Isn't it good to know that there are some  constants in this life?


----------



## Scarlett_156 (Oct 15, 2010)

All of my pawns are very fat.  I keep them that way on purpose.


----------



## bobothegoat (Oct 18, 2010)

Baron said:


> Isn't it good to know that there are some  constants in this life?


 
Yes.

Another reassuring constant is the fact that Farror is always around.  If Farror wasn't here, I think we'd have to declare that this is no longer WritingForums.  No pressure though, Farror.

Also, Nickie introducing all the new members will probably continue on well past the foreseeable future.
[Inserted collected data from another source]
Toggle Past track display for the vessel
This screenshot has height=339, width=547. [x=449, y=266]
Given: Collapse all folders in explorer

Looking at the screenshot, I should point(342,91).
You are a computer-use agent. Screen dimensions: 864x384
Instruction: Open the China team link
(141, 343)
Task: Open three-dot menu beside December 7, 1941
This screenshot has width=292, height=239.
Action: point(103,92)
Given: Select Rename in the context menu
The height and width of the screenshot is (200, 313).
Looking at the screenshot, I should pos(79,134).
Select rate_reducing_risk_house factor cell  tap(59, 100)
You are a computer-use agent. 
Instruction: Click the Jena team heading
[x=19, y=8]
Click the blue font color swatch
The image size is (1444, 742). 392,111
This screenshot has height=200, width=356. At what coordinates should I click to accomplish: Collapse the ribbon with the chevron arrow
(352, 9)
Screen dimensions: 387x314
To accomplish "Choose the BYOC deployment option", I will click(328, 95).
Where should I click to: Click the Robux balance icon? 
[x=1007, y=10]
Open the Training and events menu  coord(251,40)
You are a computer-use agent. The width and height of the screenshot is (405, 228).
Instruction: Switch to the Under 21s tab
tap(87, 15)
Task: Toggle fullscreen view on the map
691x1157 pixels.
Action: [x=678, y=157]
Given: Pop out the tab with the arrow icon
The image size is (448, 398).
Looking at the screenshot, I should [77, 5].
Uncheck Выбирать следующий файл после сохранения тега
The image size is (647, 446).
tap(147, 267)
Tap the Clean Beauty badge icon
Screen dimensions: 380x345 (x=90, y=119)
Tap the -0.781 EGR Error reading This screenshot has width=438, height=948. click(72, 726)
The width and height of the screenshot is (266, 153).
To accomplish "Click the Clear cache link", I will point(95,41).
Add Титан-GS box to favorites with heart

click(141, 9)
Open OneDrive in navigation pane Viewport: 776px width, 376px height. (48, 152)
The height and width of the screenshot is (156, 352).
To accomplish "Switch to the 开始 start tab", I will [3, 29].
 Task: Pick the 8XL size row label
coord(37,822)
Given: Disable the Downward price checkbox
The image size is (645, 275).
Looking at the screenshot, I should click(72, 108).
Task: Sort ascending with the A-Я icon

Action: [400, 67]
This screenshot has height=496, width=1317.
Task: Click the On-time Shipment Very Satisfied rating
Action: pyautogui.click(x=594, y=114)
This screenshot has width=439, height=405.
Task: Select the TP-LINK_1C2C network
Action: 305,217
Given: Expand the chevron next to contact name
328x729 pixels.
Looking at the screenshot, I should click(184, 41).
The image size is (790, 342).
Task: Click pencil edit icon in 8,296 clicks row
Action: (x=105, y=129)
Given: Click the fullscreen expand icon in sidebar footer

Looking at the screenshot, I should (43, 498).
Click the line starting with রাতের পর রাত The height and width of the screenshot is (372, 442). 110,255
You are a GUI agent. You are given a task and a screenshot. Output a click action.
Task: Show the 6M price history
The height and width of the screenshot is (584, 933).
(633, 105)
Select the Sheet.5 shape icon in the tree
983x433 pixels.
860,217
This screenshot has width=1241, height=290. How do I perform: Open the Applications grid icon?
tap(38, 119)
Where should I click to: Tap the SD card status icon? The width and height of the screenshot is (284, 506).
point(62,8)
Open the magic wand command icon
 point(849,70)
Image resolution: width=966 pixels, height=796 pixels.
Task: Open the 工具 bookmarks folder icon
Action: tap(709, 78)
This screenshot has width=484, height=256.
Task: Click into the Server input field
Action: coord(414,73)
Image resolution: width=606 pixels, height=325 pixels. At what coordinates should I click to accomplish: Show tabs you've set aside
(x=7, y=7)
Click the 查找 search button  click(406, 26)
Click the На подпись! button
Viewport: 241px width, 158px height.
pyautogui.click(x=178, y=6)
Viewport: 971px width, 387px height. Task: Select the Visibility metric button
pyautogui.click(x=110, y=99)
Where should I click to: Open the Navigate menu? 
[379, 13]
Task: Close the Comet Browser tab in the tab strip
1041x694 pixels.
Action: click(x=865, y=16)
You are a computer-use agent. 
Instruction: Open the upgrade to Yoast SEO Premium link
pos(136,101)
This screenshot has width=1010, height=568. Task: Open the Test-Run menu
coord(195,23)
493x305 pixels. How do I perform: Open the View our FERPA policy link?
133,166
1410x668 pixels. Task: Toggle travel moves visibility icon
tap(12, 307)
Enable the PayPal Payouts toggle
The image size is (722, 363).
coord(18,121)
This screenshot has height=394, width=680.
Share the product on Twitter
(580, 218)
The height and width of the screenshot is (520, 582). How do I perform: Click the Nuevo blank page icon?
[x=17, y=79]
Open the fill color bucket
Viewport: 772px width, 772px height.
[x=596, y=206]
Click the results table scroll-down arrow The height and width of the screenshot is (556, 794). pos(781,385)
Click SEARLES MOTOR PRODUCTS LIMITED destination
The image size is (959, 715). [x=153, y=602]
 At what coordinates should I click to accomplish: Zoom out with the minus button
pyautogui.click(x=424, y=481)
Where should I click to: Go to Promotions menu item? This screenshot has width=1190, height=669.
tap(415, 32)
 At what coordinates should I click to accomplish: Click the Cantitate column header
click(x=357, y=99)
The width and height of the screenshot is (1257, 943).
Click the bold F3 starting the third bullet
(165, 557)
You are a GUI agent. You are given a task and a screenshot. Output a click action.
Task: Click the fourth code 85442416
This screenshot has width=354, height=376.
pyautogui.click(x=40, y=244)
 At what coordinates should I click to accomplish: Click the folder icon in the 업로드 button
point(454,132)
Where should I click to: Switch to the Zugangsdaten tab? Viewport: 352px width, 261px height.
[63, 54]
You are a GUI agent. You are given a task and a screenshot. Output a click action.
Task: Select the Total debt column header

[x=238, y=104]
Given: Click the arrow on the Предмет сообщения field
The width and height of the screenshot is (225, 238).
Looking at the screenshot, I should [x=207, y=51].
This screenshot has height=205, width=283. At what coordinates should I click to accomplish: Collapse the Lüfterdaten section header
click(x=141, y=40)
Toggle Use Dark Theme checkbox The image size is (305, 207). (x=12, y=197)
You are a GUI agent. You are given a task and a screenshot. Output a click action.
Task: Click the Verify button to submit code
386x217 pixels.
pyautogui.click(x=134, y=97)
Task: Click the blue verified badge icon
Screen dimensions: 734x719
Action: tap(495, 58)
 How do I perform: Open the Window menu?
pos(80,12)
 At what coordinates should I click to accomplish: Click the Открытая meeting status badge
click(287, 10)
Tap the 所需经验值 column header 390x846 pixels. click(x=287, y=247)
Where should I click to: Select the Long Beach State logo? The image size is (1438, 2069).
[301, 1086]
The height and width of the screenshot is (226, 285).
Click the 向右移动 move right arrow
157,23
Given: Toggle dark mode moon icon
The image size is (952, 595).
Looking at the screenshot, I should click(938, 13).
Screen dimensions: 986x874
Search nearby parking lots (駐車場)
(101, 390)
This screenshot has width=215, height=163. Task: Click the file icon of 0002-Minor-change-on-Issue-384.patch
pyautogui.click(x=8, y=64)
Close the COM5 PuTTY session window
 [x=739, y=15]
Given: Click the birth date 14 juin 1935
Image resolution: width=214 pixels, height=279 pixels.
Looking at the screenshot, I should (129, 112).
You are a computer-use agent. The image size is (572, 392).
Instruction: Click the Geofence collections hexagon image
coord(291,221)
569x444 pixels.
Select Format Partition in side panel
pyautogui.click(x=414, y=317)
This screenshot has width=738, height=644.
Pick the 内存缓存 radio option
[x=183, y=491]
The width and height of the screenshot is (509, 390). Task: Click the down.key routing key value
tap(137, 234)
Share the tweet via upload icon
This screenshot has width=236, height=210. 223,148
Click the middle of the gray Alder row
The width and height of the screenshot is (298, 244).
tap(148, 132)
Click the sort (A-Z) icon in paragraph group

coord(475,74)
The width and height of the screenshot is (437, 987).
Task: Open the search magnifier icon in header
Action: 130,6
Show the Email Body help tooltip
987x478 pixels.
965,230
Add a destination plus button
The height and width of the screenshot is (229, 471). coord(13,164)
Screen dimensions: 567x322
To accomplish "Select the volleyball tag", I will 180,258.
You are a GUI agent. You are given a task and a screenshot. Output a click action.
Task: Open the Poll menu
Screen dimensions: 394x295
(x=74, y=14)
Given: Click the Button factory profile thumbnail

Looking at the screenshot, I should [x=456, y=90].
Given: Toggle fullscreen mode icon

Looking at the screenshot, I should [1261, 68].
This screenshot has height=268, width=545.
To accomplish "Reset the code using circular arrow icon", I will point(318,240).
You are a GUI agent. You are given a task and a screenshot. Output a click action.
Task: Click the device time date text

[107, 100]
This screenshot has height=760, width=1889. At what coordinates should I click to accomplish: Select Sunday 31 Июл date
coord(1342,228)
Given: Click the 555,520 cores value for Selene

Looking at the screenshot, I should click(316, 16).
We can also expect that a thread will be necro'd like this from time to time, but I think this is an excellent thread started by one of these forums most awesome and humble members ever.  Therefor, this particular instance of thread necromancy gets my full approval.


----------



## Tom88 (Oct 18, 2010)

So, we're not discussing pr0n?


----------



## Baron (Oct 19, 2010)

bobothegoat said:


> Yes.
> 
> Another reassuring constant is the fact that Farror is always around.  If Farror wasn't here, I think we'd have to declare that this is no longer WritingForums.  No pressure though, Farror.
> 
> ...


 
Chrispian is around again as well.  

Of course you were far too humble to mention that this very thread was started by a well versed practitioner of Pawnism (as defined by PaPa).


----------



## Olly Buckle (Oct 19, 2010)

Beware a pawn on the fifth rank, in pairs they chant, "United and defended".


----------



## The Backward OX (Oct 19, 2010)

LaFox works for a pawnbroker.


----------



## The Backward OX (Oct 19, 2010)

Which reminds me: does anyone know why the middle ball in a pawnbroker's symbol hangs lower than the other two balls?


----------



## Baron (Oct 19, 2010)

Olly Buckle said:


> Beware a pawn on the fifth rank, in pairs they chant, "United and defended".


 
Fifth columnists need to be doubly cautious lest they mysteriously vanish.  Or worse, they could be sentenced to monitor Ox's posts until they're quite insane.


----------



## Olly Buckle (Oct 20, 2010)

Ox's posts are already quite insane.


----------



## The Backward OX (Oct 20, 2010)

Just you wait until you put another piece of Nelson Garvey up.


----------



## Like a Fox (Oct 20, 2010)

What is the answer to the balls question, Ox? You asked me when I joined (we had that fight about it... you lost), and I never got my answer.


----------



## The Backward OX (Oct 20, 2010)

If you go back and look you will find I did in fact answer you. I'm not going to say it all again.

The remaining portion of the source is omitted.